Beavers re-engineer the Ohio and Erie Canal
By: Anne
Cuyahoga Valley National Park is a fascinating palimpsest of human and natural history, which is perhaps most clear in the area known today as Beaver Marsh. In the 1980s, an old junk yard was cleaned up by volunteers, and the park was debating what to do with the land. A parking lot was one plan under consideration. Instead, beavers took matters into their own hands…and teeth. Absent from the Cuyahoga River valley for nearly 150 years, beavers spontaneously recolonized the area in the early 1990s and created a 1.5 m high dam across the remnants of the Ohio and Erie Canal. Their dam ponded water in the canal for at least 1 km upstream, flooded several acres of land, and put an end to plans for a parking lot. Instead, the marsh attracts birds, turtles, muskrats, and visitors. Personally, I like the idea of a flood plain forest transformed into a canalway and towpath by humans, and then transformed again into a wetland by opportunistic beavers. It is comforting to think that no matter how much we alter a landscape, eventually our engineering will be supplanted by natural processes.

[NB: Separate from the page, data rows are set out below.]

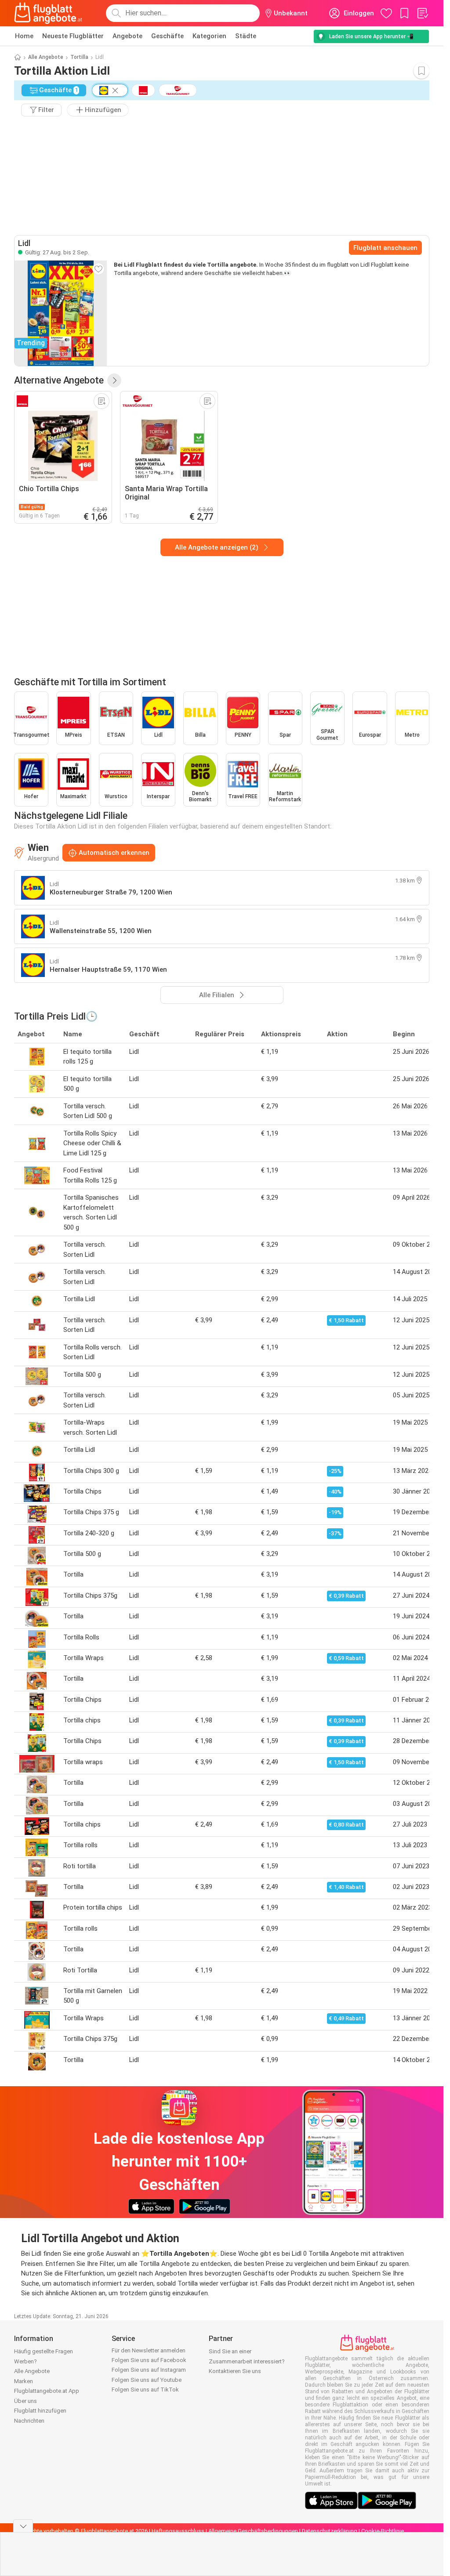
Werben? (25, 2361)
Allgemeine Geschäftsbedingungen (253, 2531)
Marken (23, 2381)
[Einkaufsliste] (422, 13)
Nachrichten (29, 2420)
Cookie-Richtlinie (382, 2531)
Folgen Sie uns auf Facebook (149, 2360)
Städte (245, 36)
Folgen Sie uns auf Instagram (149, 2369)
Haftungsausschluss (178, 2531)
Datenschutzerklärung (329, 2531)
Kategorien (209, 36)
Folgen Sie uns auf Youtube (146, 2380)
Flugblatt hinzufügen (40, 2410)
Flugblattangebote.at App (46, 2391)
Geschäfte (167, 36)
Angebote (127, 36)
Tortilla (79, 57)
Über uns (25, 2401)
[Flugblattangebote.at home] (48, 13)
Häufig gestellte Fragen (43, 2351)
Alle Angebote (45, 57)
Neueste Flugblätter (73, 36)
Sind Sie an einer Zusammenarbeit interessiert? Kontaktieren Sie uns (247, 2361)
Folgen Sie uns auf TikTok (145, 2389)
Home (24, 36)
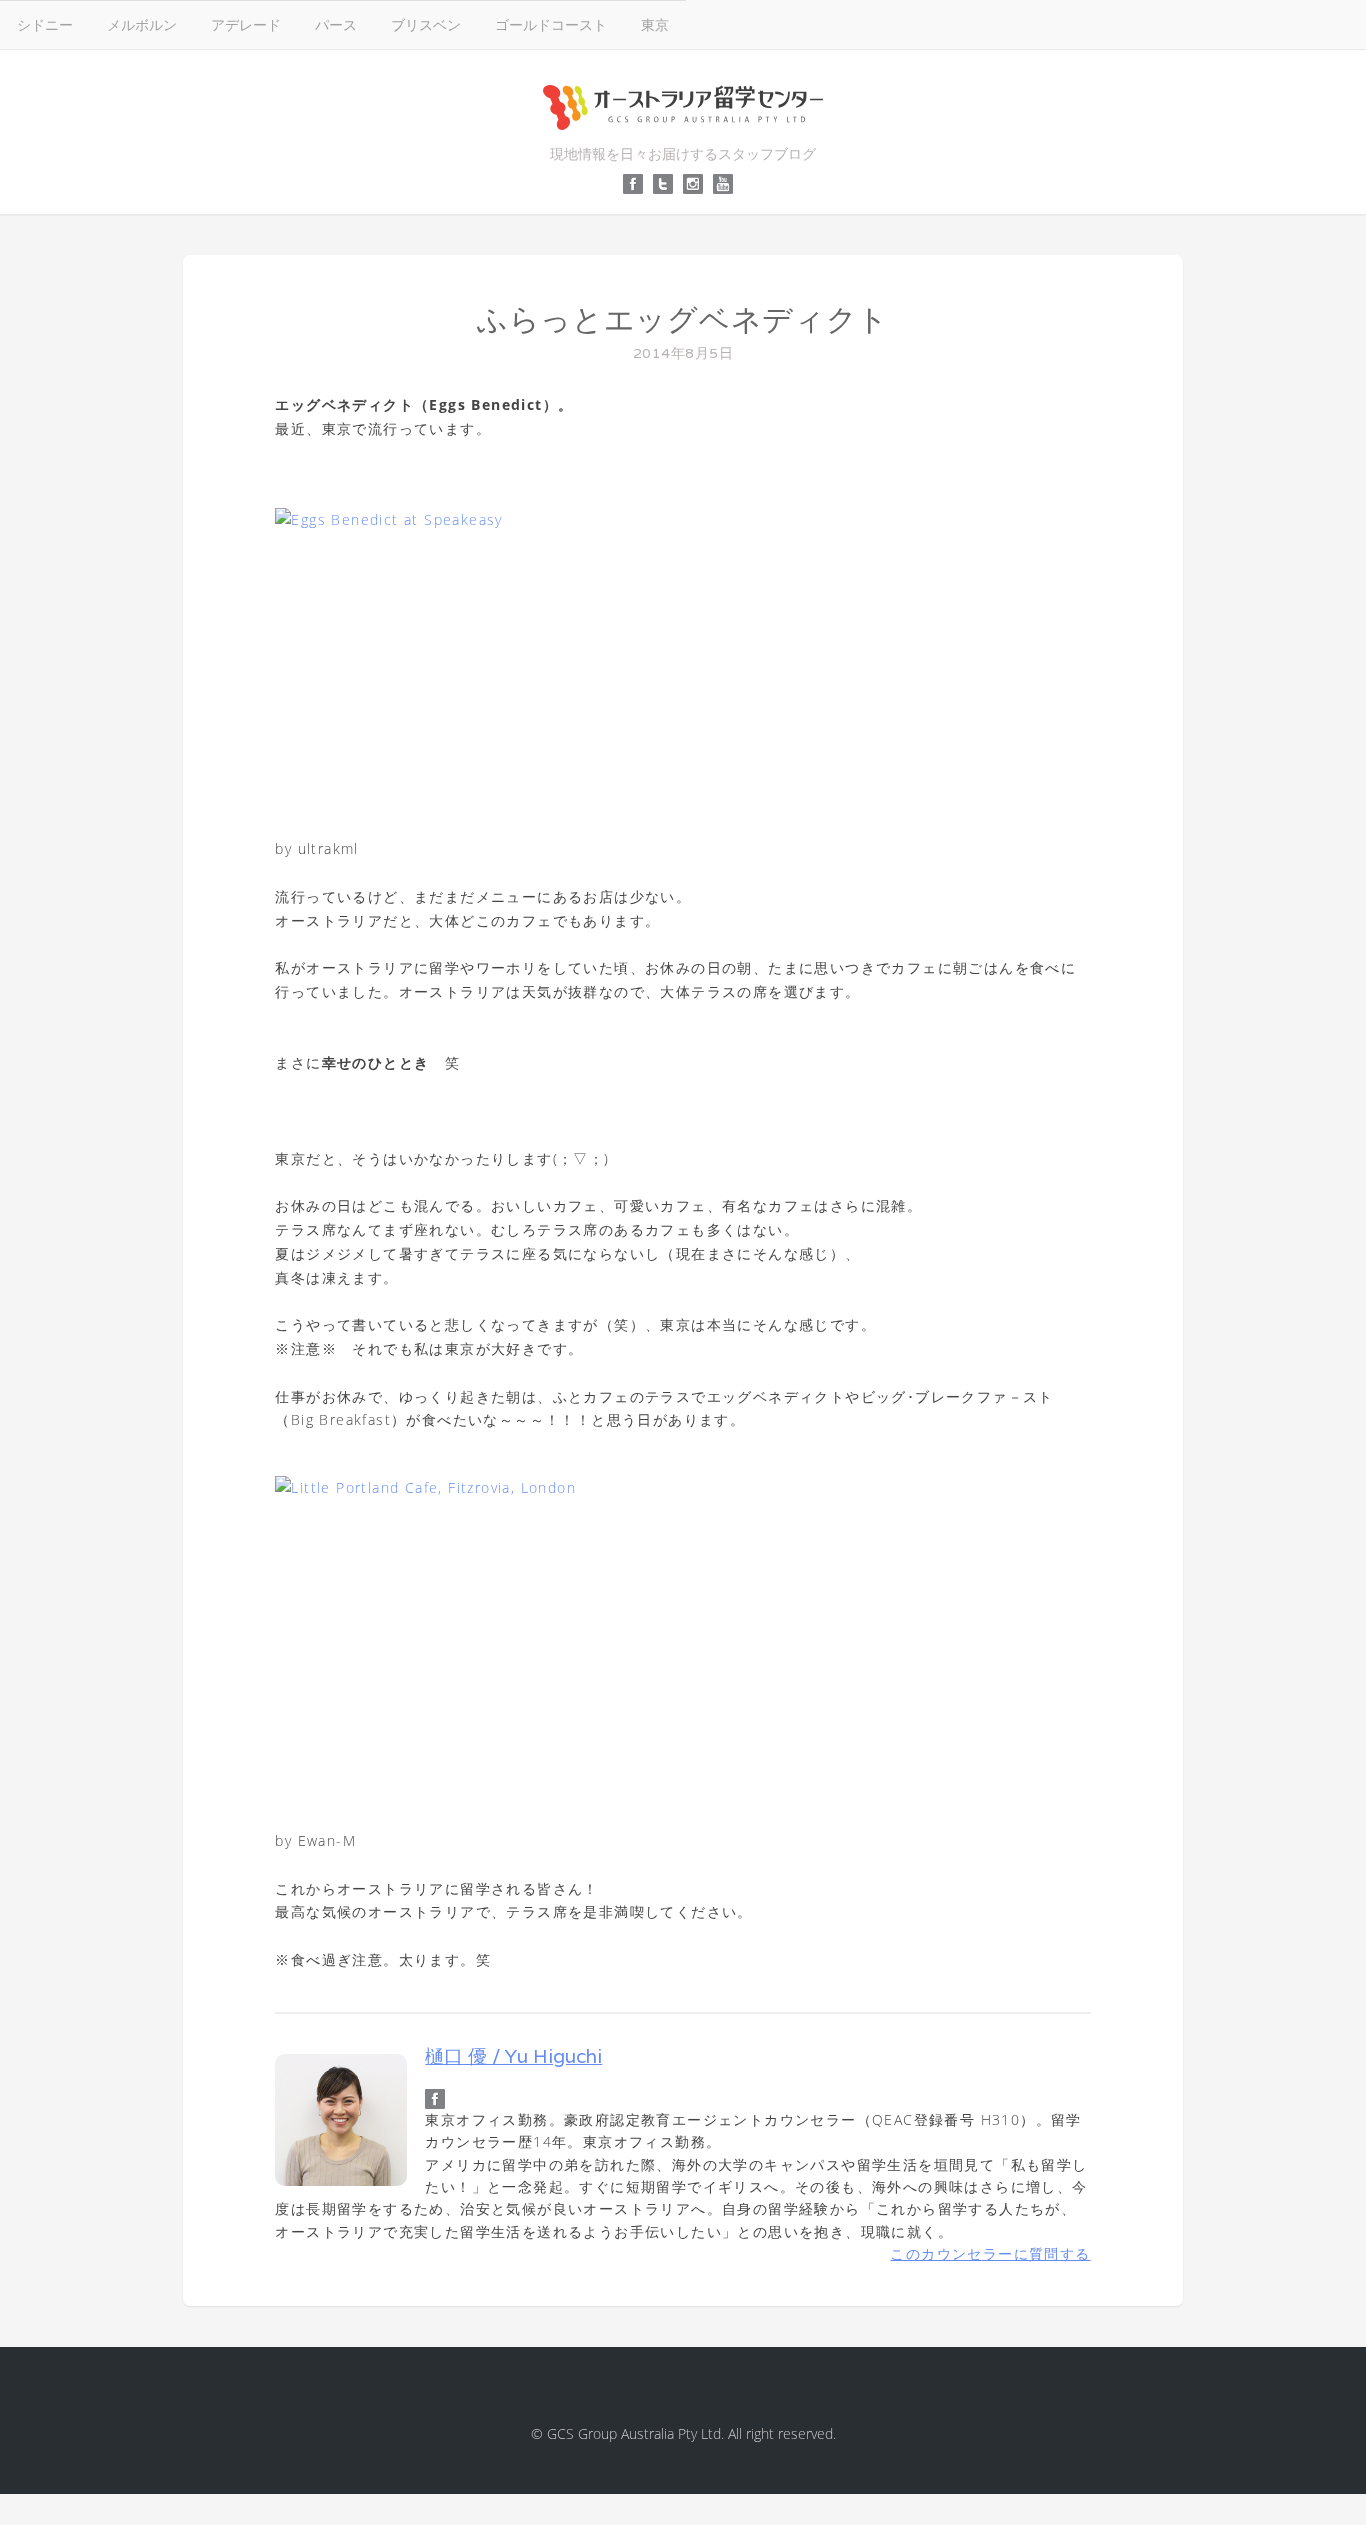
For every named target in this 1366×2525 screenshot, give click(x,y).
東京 (655, 24)
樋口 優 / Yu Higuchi (513, 2056)
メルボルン (142, 24)
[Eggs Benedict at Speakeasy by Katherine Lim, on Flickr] (682, 662)
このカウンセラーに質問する (990, 2253)
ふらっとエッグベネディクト (683, 319)
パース (336, 24)
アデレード (246, 24)
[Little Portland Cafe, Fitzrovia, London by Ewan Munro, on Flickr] (682, 1642)
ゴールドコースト (551, 24)
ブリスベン (426, 24)
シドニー (45, 24)
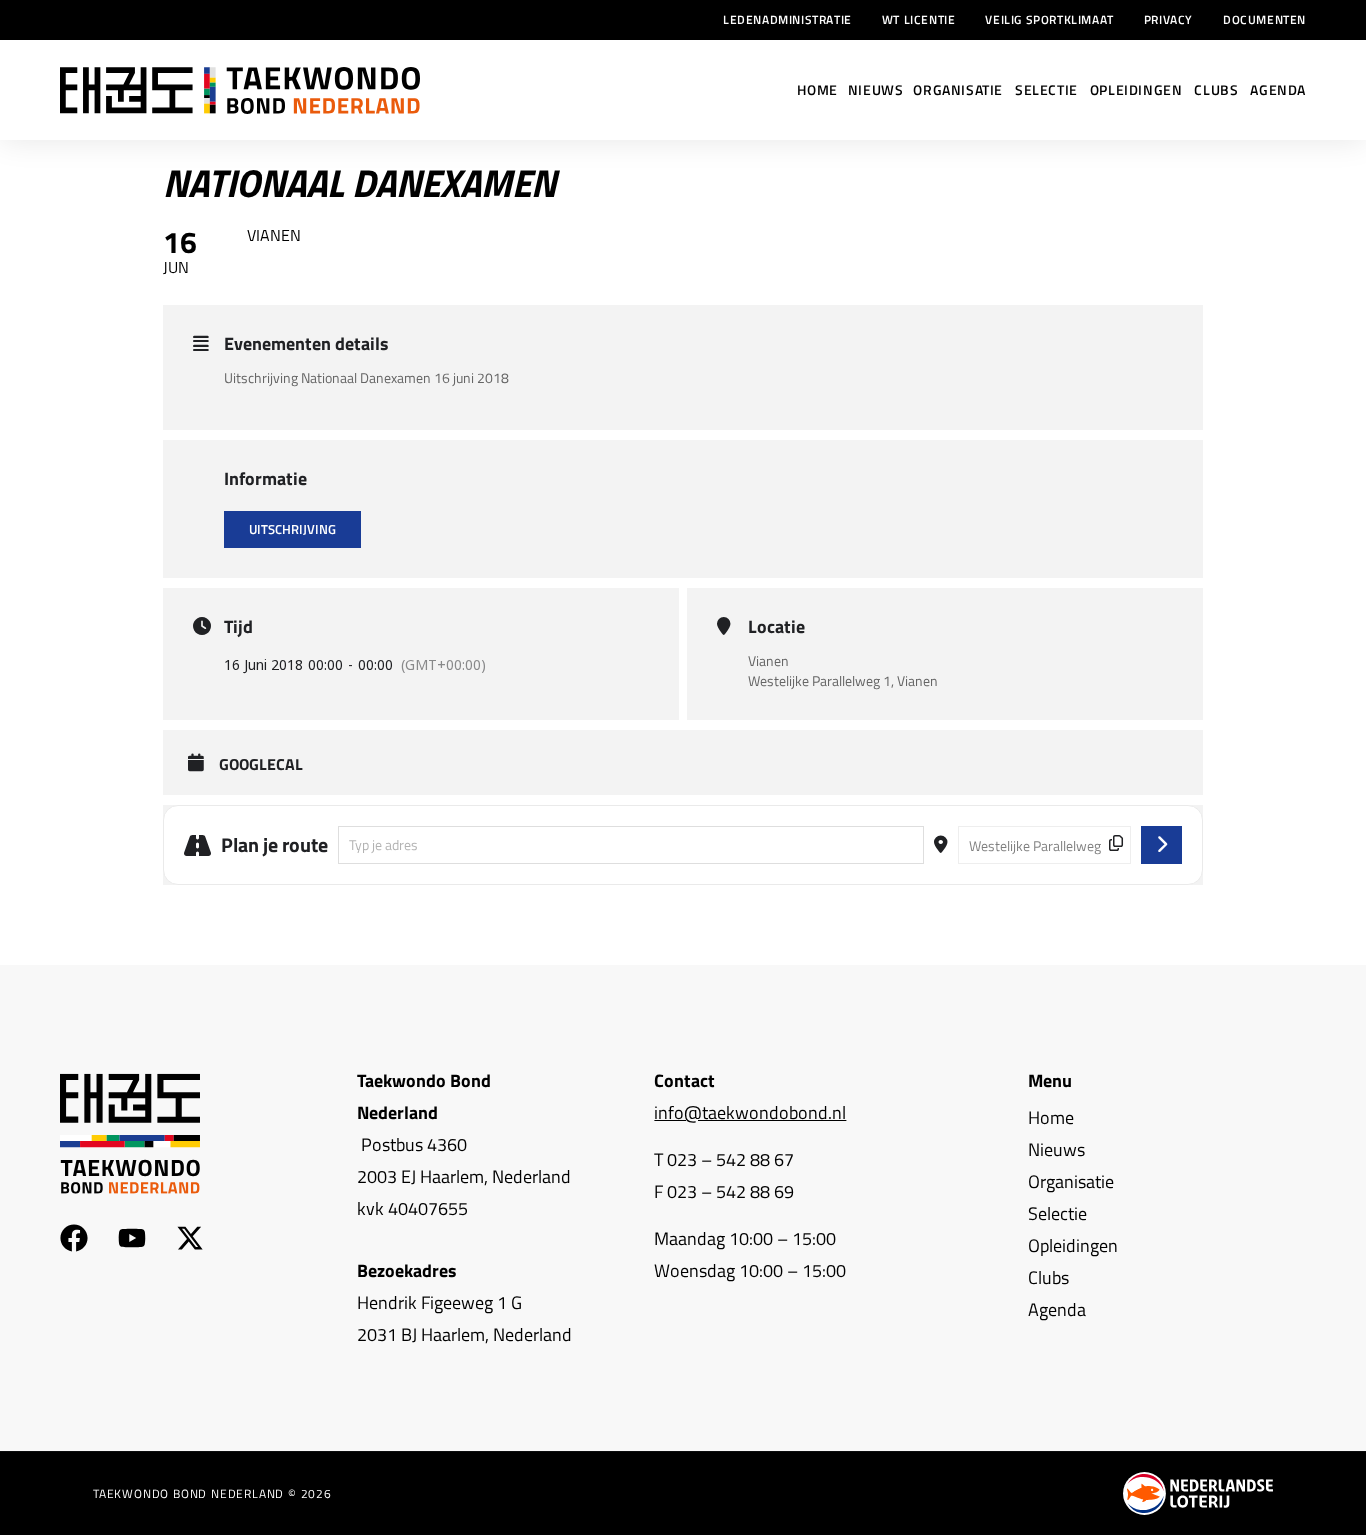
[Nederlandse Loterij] (1198, 1493)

Anthropogenic trace fossils
By: Chris
I’ve always been fascinated by canals: a mode of transport that flowered briefly in the early 19th century before being superceded by the cheaper, faster and more flexible railways. Abandoned for a century and left at the mercy of nature (and beavers), partially filled in and choked with fallen trees, it would be easy to miss, if you didn’t know already, that this was a man-made waterway, rather than just an unusually straight tributary of the Cuyahoga. In places, though, the remnants of the locks still stand as a reminder of the human sweat and toil that created it all. But how long, I wonder, before they are obscured as well?